[Problem to solve]
Only the lines below starting at the one containing "Where should I click to: Click" and ending at the one containing "This screenshot has height=952, width=1244." belong in the answer, each copied exactly.

[Records supplied]
════
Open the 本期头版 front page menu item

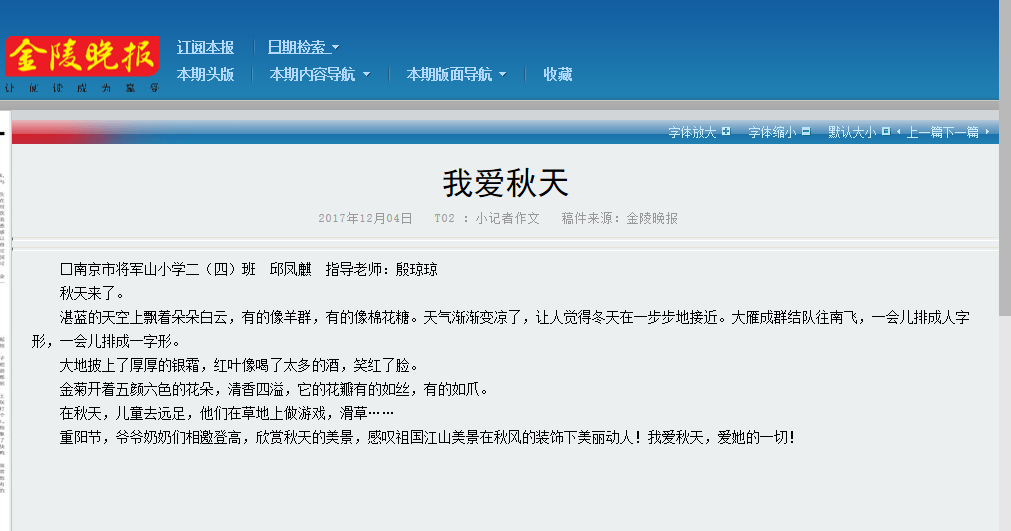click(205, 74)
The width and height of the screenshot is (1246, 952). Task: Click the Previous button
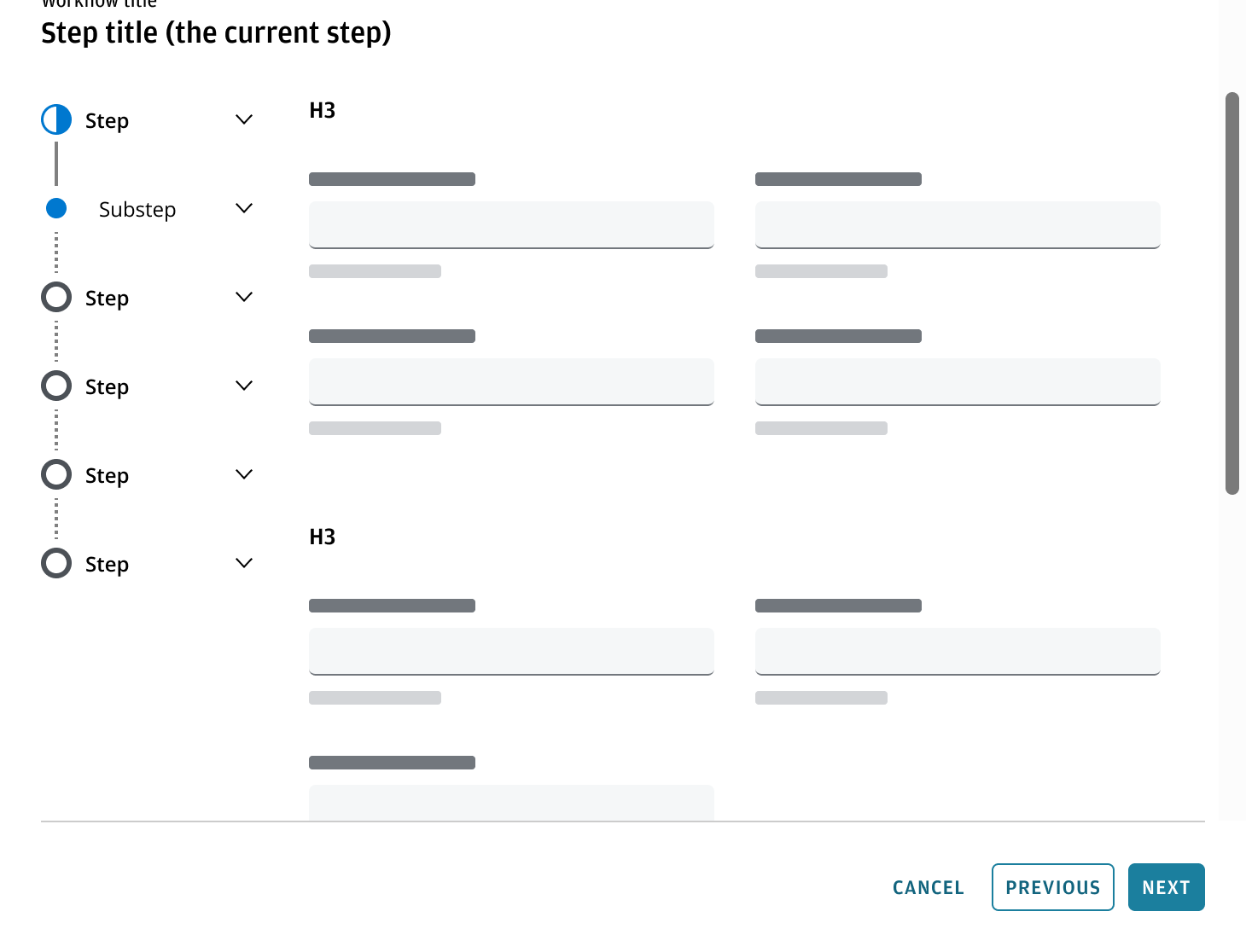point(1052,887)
════
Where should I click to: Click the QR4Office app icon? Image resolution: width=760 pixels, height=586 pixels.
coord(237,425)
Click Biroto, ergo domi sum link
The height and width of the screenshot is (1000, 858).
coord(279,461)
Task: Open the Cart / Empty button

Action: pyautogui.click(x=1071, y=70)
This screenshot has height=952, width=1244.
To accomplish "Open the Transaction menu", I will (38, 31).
════
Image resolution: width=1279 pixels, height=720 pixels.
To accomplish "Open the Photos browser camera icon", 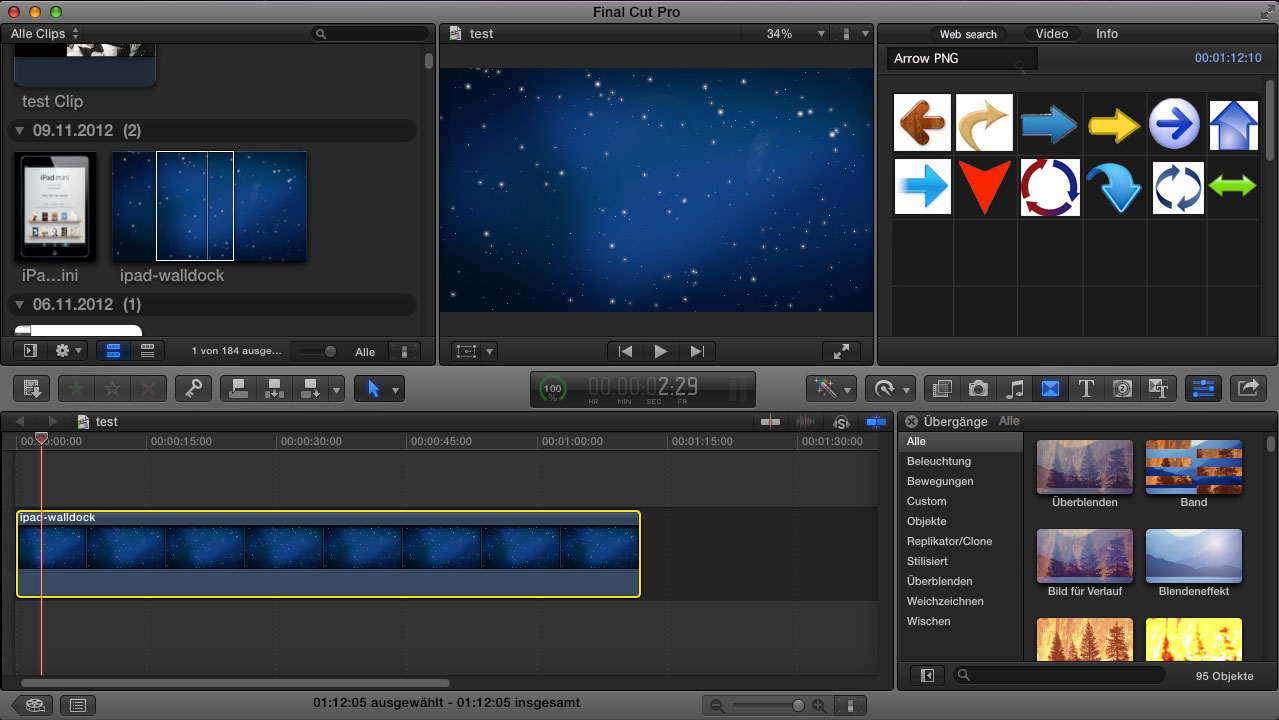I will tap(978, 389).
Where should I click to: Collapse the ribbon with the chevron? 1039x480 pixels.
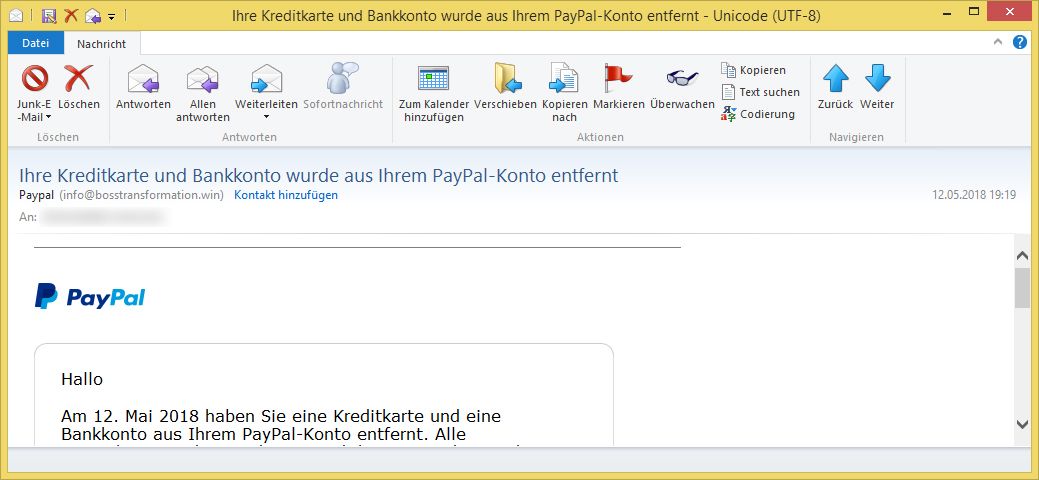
════
[Solved problem]
Where should I click to: Click the QR4Office app icon? Image resolution: width=760 pixels, height=586 pixels.
coord(237,425)
Click Biroto, ergo domi sum link
The height and width of the screenshot is (1000, 858).
coord(279,461)
Task: Open the Cart / Empty button

Action: pyautogui.click(x=1071, y=70)
This screenshot has height=952, width=1244.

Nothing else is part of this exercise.